Many food and drink items have increased in price over the last year (Julien Behal/PA) (PA Wire)
Many food and drink items have increased in price over the last year (Julien Behal/PA) (PA Wire)

The average UK household has lost £5,455 to inflation over the past two years, according to new research.

Interactive Investor found that UK purchasing power has fallen by a combined £153 billion over the past two years, or £5,455 per household, because of price rises between March 2021 and March 2023.

Energy price rises have had the biggest impact, hitting each household by an average of £1,885, while food price rises have cost £1,147.

“This once in a generation type cost-of-living crisis has robbed us all of purchasing power to the tune of £153 billion over the past two years, placing a huge amount of strain on household budgets,” Myron Jobson, senior personal finance analyst at Interactive Investor, says. “There has been no escape from rampant inflation because the majority of it is reflected directly in our energy and grocery bills which we are resigned to paying as they form part of essential expenditure for many.”

Inflation has remained stubbornly high for much longer than experts had initially predicted, coming in at 10.1% in March thanks to soaring food costs.

The ONS will publish April’s inflation figures on Wednesday. With last April’s increase in household energy bills set to fall out of the equation, economists expect a significant fall in the rate of price rises.

However, the predicted rate of 8.3% would still be well above the 2% mark that the Bank of England sees as ideal.

Alice Guy, head of pensions and savings at Interactive Investor, said: “Inflation is a cruel taskmaster and has robbed many families of the ability to save for and build a brighter future for their families. Families have needed to find an extra £5,455 in total over the past two year just to keep their heads above water. Many people have been forced to raid their life savings or relying on credit to tide them over.

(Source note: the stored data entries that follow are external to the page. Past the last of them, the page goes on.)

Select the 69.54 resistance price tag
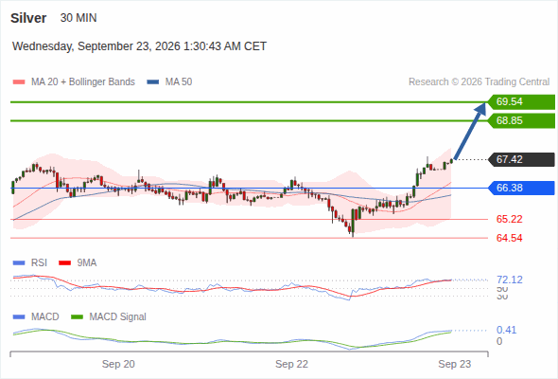[521, 102]
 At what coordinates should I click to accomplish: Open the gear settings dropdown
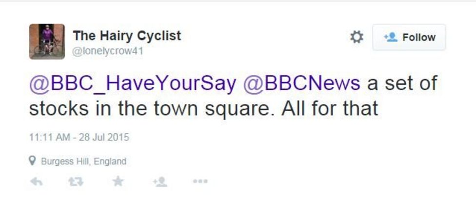pyautogui.click(x=357, y=37)
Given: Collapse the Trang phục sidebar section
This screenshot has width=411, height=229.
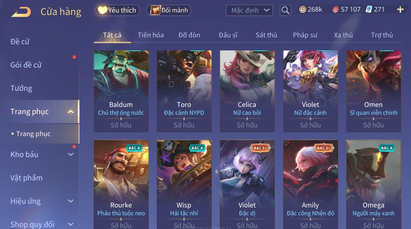Looking at the screenshot, I should click(71, 112).
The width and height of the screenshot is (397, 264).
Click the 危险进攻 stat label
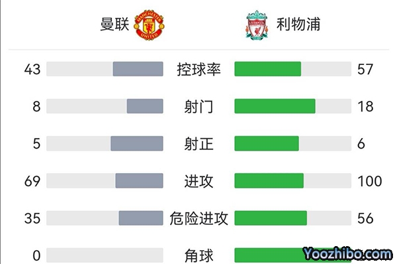(x=199, y=218)
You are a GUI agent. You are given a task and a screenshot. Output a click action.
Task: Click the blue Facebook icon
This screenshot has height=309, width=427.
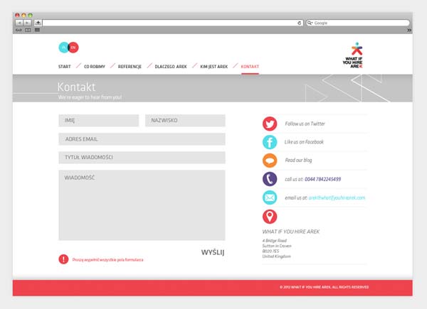[x=270, y=142]
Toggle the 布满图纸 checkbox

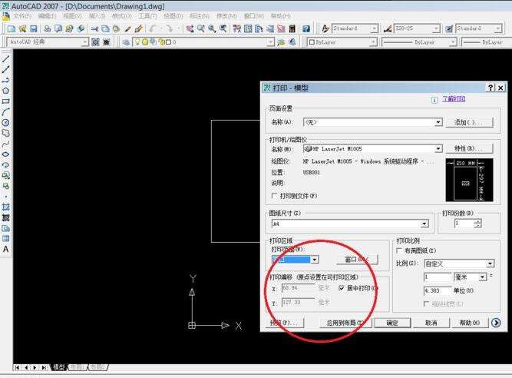[x=399, y=250]
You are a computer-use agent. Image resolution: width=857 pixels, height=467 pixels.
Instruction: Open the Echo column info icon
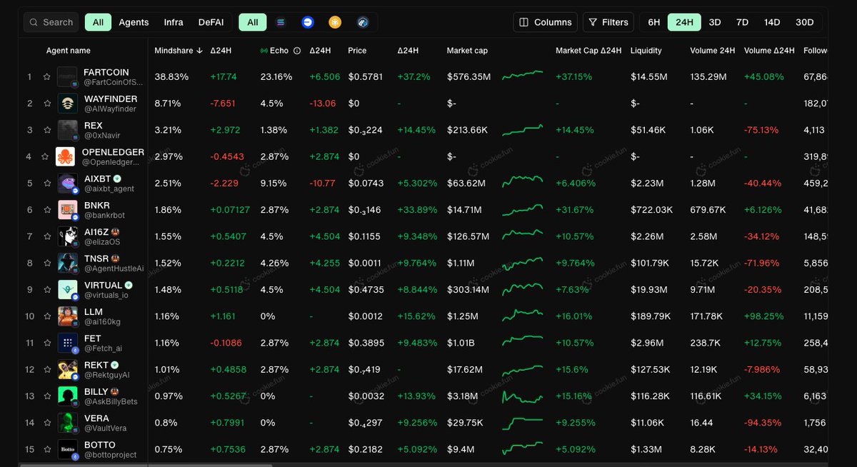[x=296, y=51]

“There is glimmer of hope on the horizon is that there are signs inflation may be beginning to ease. It’s encouraging that supermarkets are beginning to talk about cutting prices on some product lines. Wholesale energy prices are also beginning to fall, and we should see some of that saving passed on in the months to come.

“If you are struggling to make ends meet then don’t be afraid to reach out and ask for help. Banks and lenders have a duty to help their support their customers and debt charities can help review your budget and may be able to help you cut your debt costs by speaking to your lenders.”